WRITTEN REQUEST: Reproduce everything from the line containing "At what coordinates should I click to accomplish: Switch" down to the line containing "The width and height of the screenshot is (439, 251).", changing "cube icon" to "gear icon" and leaving all else as it stands. Leave the pictures out of your answer.

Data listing

— BEGIN —

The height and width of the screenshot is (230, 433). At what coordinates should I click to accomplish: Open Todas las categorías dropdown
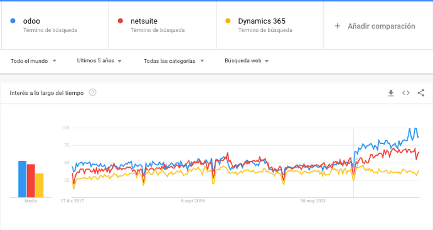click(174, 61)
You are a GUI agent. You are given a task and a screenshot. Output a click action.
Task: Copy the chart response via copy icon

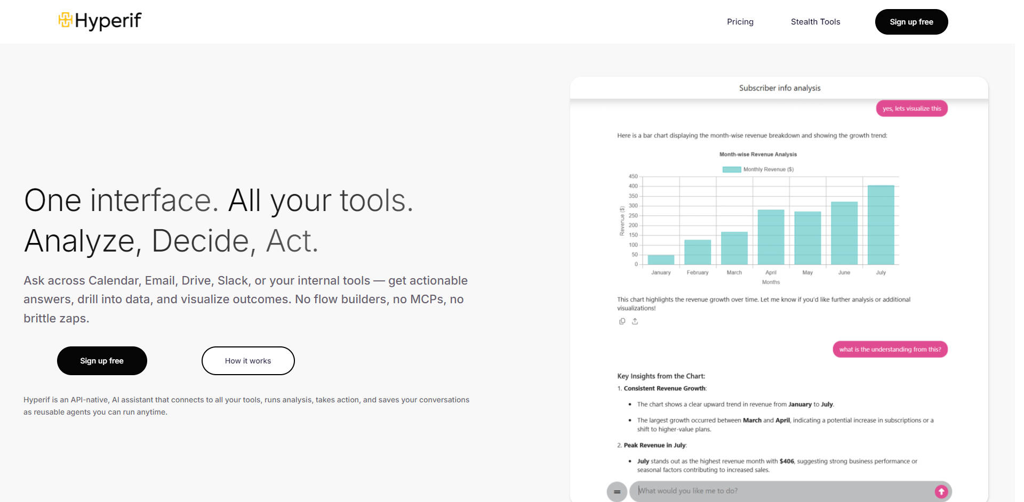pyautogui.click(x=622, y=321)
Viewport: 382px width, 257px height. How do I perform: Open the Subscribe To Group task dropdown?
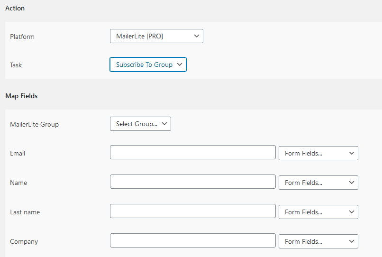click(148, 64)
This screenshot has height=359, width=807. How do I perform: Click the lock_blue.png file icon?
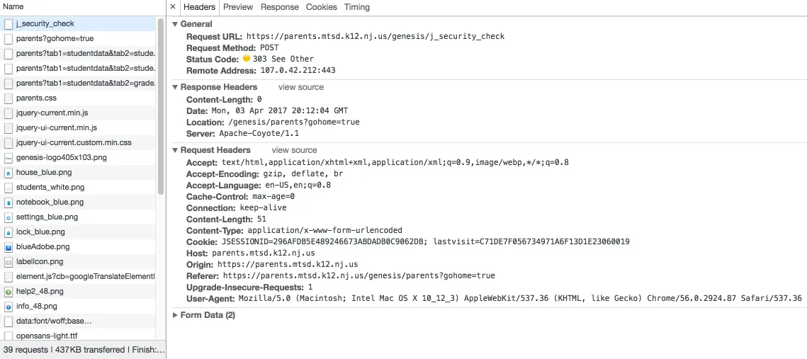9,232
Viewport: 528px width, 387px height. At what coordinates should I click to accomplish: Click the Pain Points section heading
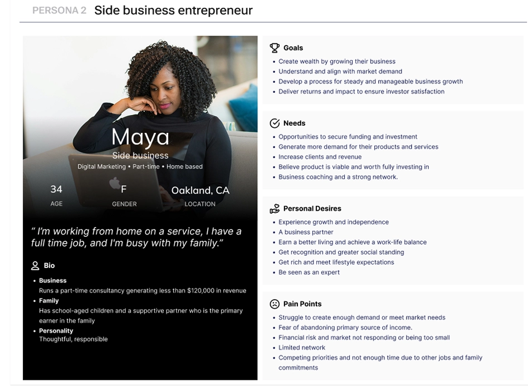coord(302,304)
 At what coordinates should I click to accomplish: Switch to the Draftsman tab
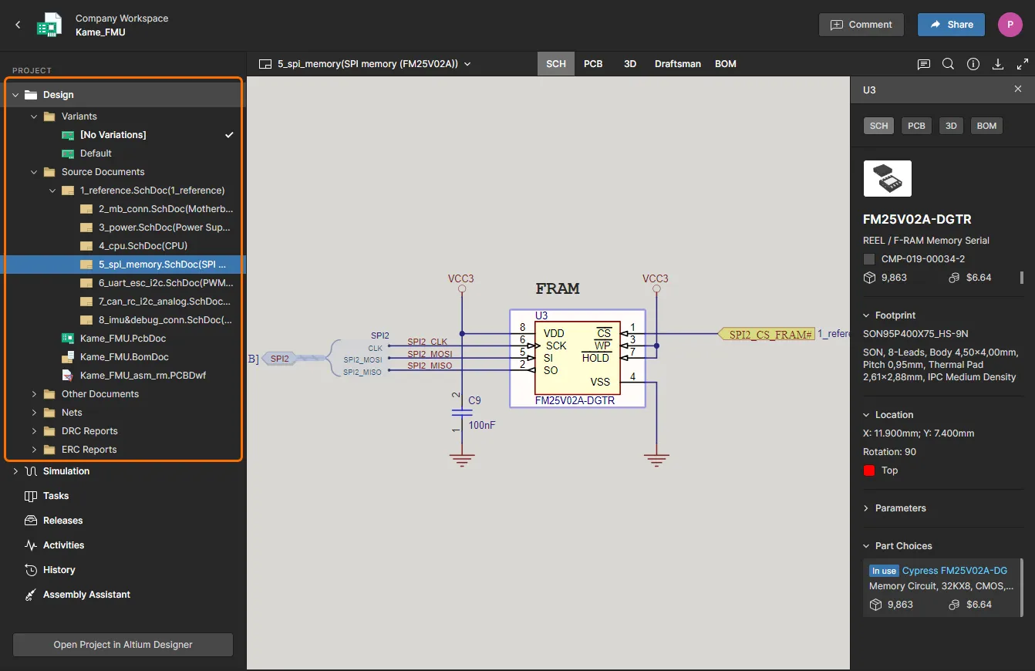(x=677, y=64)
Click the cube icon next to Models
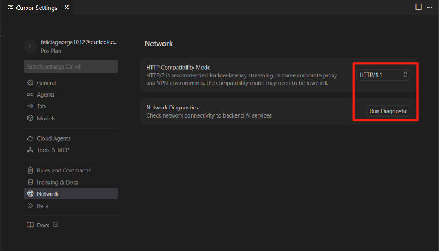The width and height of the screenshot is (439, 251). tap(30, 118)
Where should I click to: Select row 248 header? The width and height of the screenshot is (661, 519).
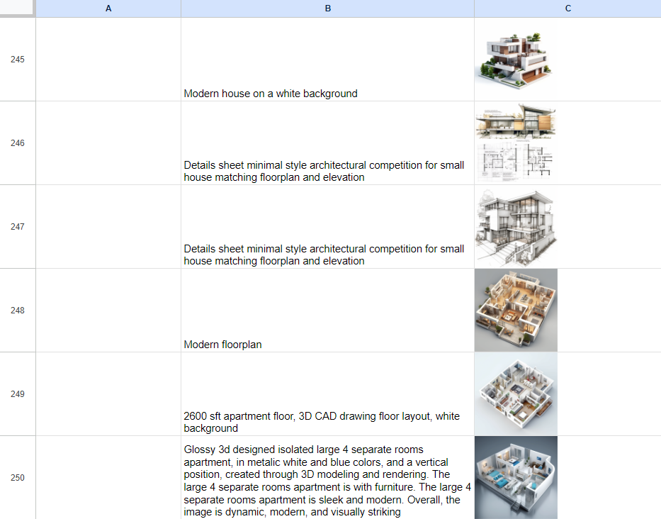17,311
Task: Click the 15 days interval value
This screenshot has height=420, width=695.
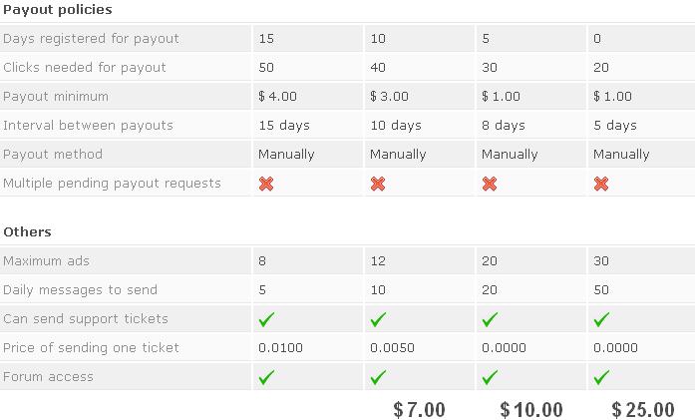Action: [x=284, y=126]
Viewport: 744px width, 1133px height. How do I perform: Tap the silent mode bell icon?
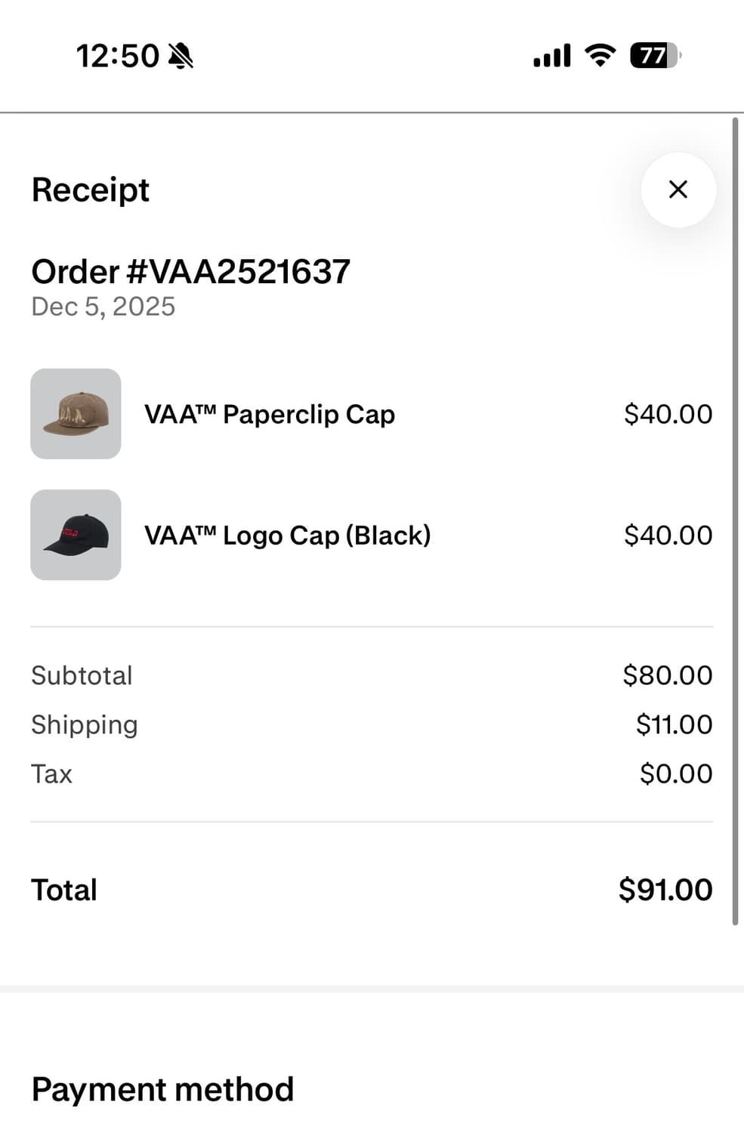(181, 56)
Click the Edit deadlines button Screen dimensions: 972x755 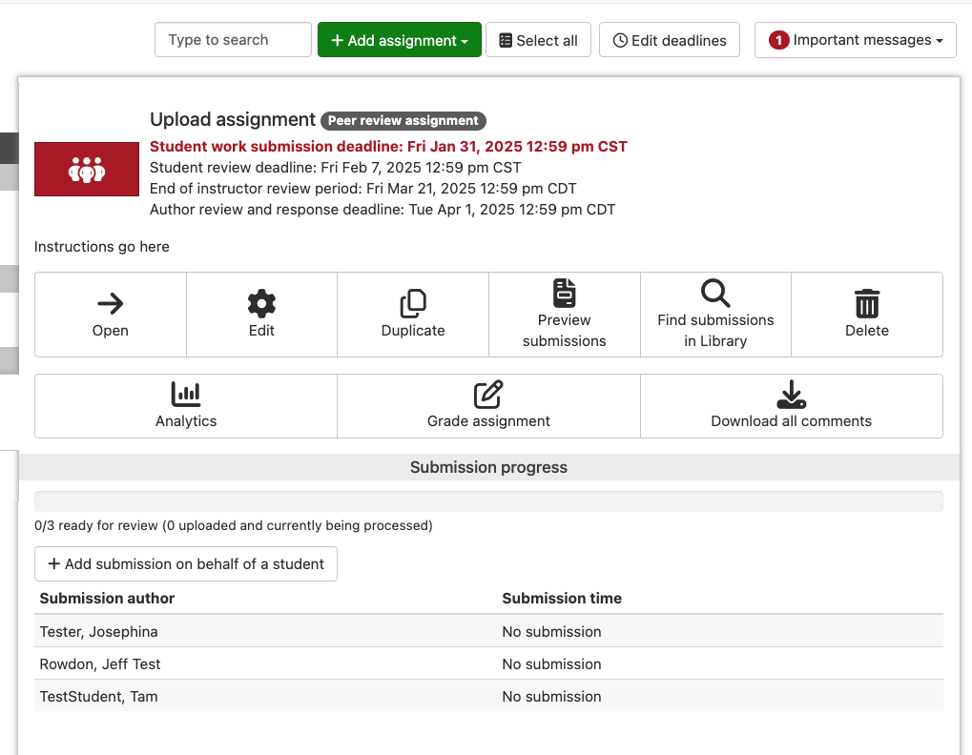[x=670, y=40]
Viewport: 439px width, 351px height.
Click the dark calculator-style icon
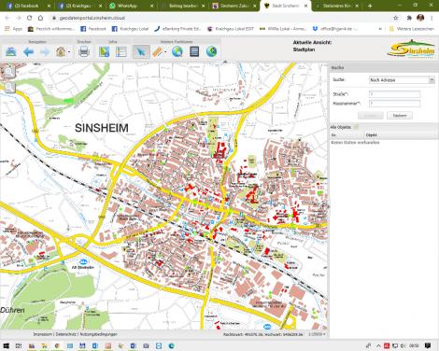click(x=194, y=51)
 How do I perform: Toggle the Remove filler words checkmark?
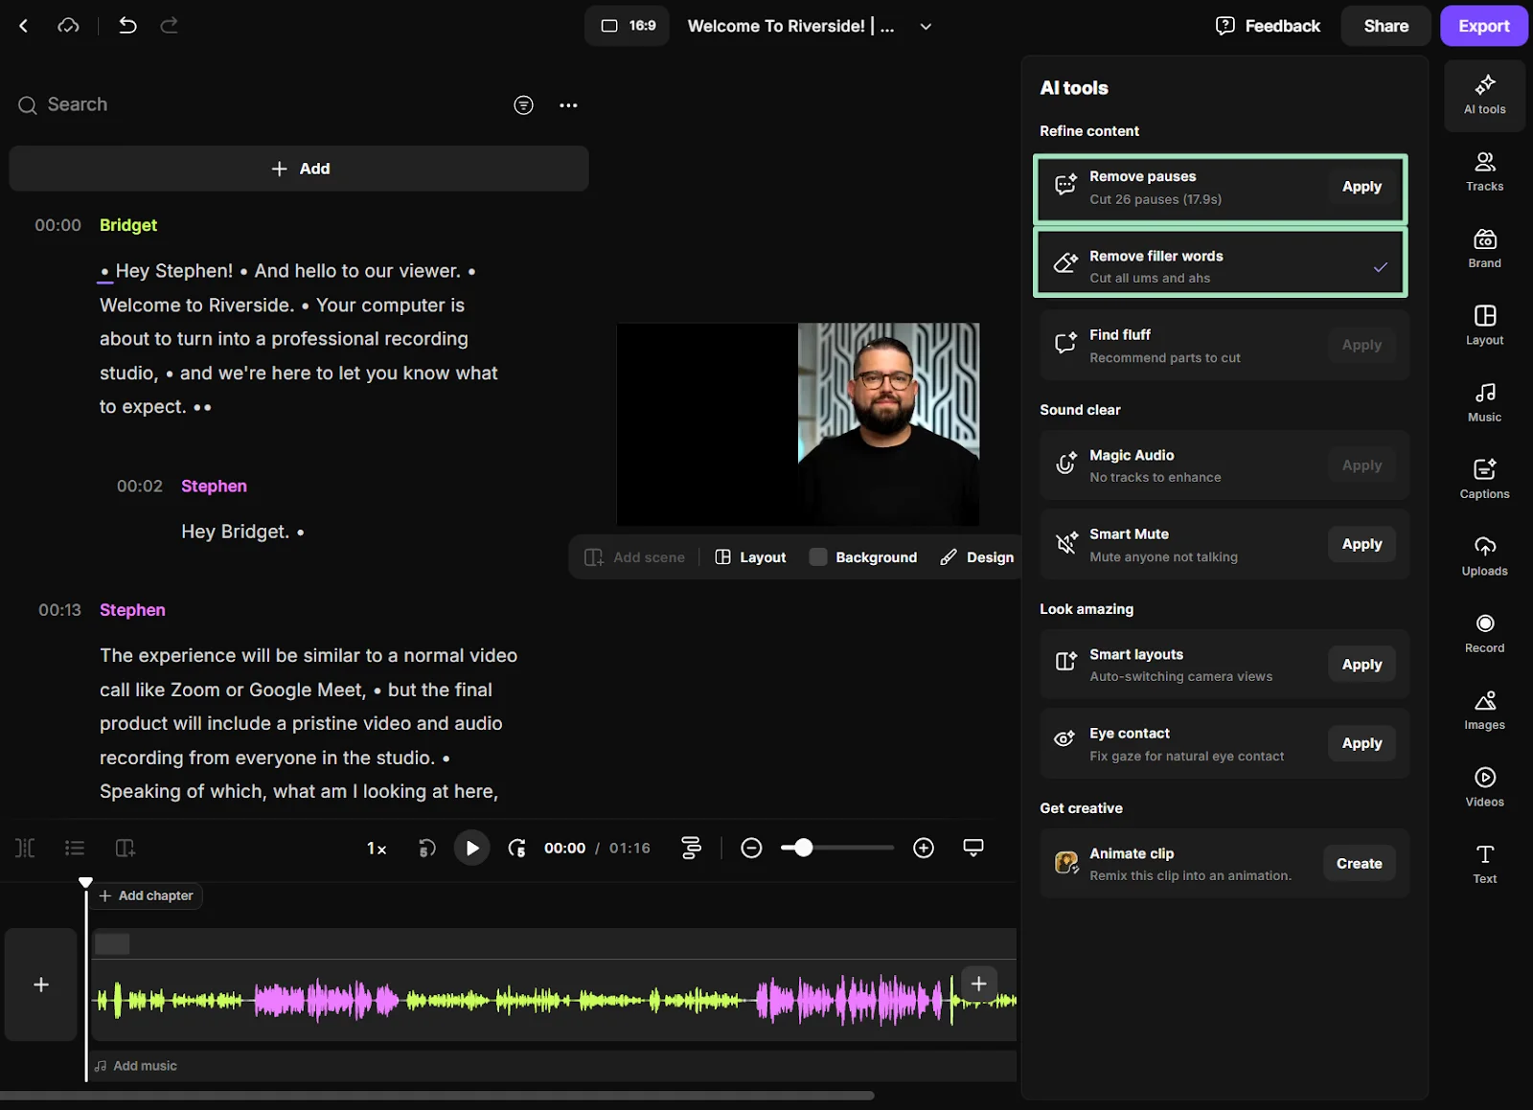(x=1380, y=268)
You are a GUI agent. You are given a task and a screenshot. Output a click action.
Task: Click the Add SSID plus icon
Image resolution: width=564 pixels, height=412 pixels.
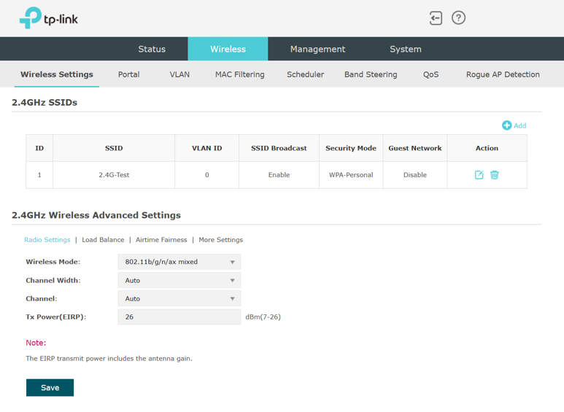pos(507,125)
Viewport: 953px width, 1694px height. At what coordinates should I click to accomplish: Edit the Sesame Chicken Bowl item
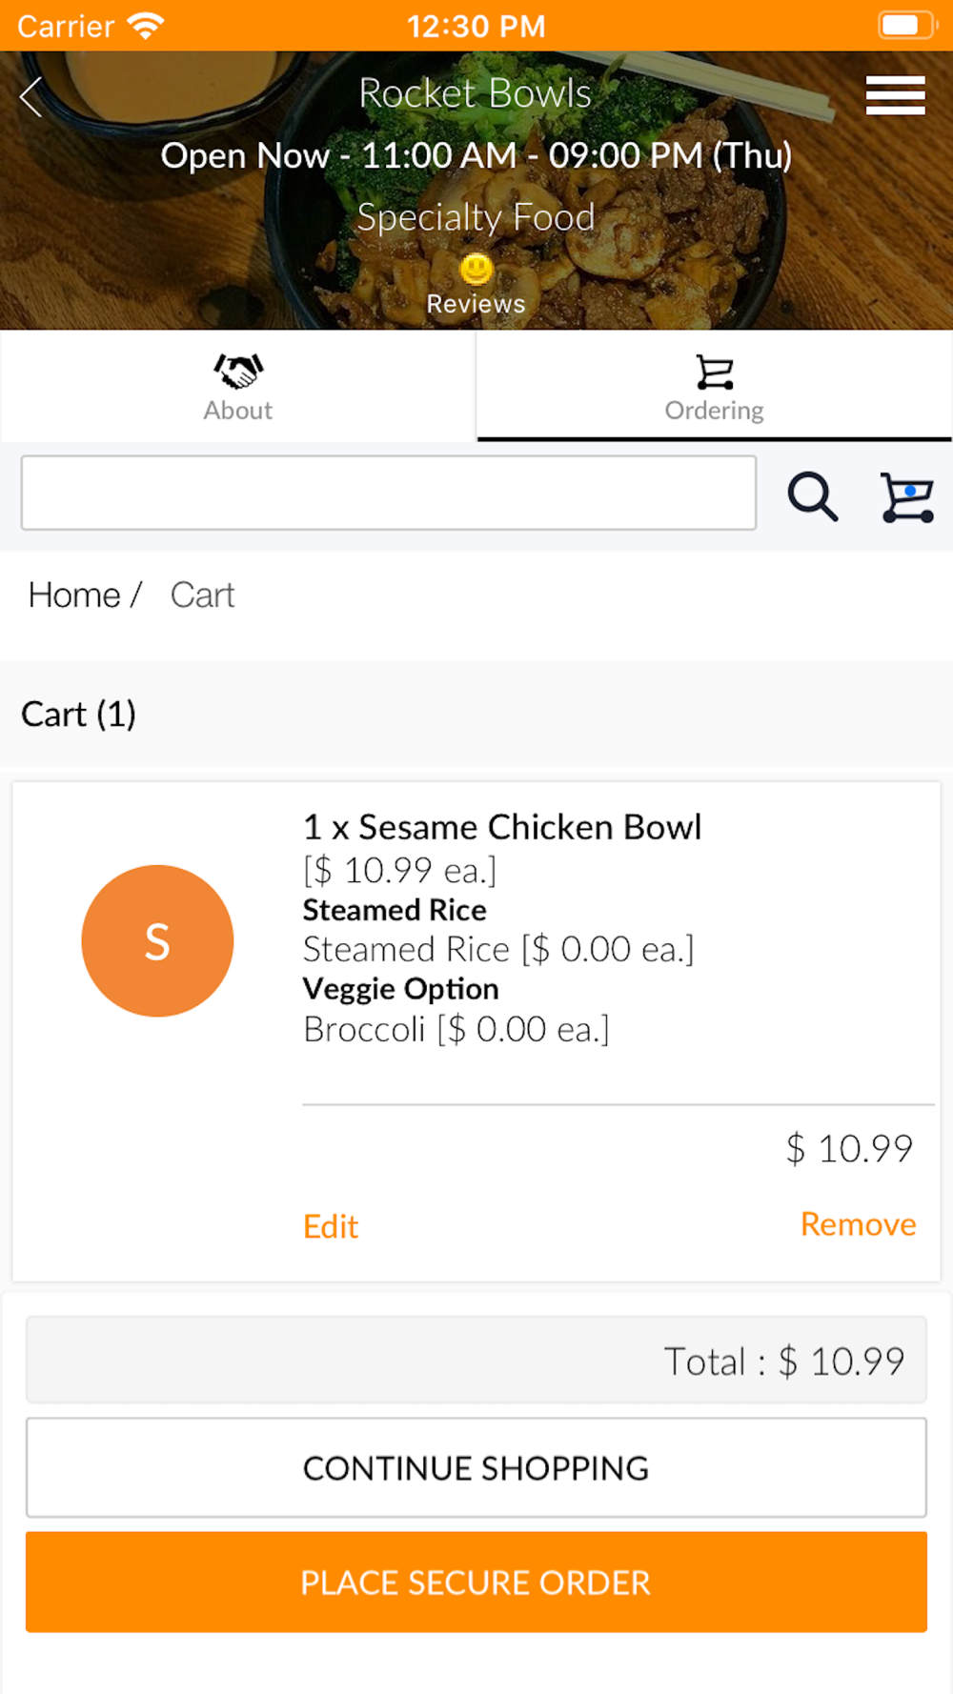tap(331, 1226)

— END —

ANSWER TO THE EXERCISE:
 At what coordinates should I click to accomplish: Switch to the Draftsman tab
(x=677, y=64)
Click the gear icon next to Models
The width and height of the screenshot is (439, 251). tap(30, 118)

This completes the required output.